Subversion Update Command Considered Harmful

This goes for CVS too.

Version control is the tool most programming workgroups won’t do without. It provides a kind of de facto backup mechanism, and lets us look at history to occasionally wonder about a particular change or line of code.

If multiple people are going to work on the same set of files, there will occasionally be two people wanting to work on the same thing. CVS pioneered or at least popularized the update comand as it works today. It was hailed as a major breakthrough for programming workgroups. Before CVS, if someone else was working on a file, you couldn’t touch it until they were done and had “unlocked” it, maybe days later. At that point you could pull their version of the file and make your change.

With CVS or SVN update you can mostly forget about the problem, as CVS will seamlessly merge others’ changes into your work before you commit yours, informing you only when it detects a problem, and leaving you to resolve it. These conflicts turn out to be quite rare in practice. Once you convince yourself that it works, it saves a lot of hassle.

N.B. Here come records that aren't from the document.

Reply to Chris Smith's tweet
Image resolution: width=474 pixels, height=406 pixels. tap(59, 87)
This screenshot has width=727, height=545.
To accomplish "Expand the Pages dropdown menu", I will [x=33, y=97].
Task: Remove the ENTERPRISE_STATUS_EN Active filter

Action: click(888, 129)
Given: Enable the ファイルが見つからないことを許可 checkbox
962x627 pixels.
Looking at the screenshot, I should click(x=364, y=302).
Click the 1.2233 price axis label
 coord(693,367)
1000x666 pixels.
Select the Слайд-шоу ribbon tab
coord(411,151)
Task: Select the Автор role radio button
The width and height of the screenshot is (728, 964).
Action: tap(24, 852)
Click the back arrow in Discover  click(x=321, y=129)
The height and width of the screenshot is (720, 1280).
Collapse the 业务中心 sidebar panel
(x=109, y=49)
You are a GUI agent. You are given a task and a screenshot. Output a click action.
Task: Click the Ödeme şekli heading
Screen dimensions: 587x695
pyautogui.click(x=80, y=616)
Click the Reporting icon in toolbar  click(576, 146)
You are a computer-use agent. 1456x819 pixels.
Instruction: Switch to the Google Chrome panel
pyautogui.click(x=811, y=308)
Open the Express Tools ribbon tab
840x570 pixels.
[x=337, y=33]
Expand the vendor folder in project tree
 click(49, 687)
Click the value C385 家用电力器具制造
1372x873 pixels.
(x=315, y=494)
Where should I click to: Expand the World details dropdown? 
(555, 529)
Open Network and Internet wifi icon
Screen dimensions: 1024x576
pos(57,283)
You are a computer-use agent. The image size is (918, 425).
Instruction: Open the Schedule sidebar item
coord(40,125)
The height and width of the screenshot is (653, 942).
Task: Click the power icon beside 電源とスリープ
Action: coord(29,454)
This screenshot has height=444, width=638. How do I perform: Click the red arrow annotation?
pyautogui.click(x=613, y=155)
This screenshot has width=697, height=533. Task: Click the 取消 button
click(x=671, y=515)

I’d like to posit that both the pessimistic “locking” model and the optimistic “CVS update” model are badly broken. CVS made badly broken much more convenient, but it only accelerated a serious problem.

If I could change one thing about how I initially ran the pdk project I would have posted all changes to the list in patch form.

Early in pdk’s history I needed a small feature in git. I needed to expand on their already existing http support to include https with self signed certificates and http basic auth. The feature turned out to be small enough that I could add it myself. I didn’t want to maintain it so I contributed it upstream, and it was accepted. The feature is still in git today.

To get the patch accepted took some work and learning about the Linux development process. I fell in love with the culture, and in the process, the tool they built to support the culture.

Acceptance of the patch started with me posting it to the development mailing list.

Writing code for publication is different from writing code to get another feature done. The temptation to take a shortcut is virtually eliminated. If I do paper over an important case I’m going to have to point it out in a comment and/or in the email describing the patch. My patch and my description of it are going to end up in the inbox of hundreds, maybe thousands of people. That makes me want to get it right.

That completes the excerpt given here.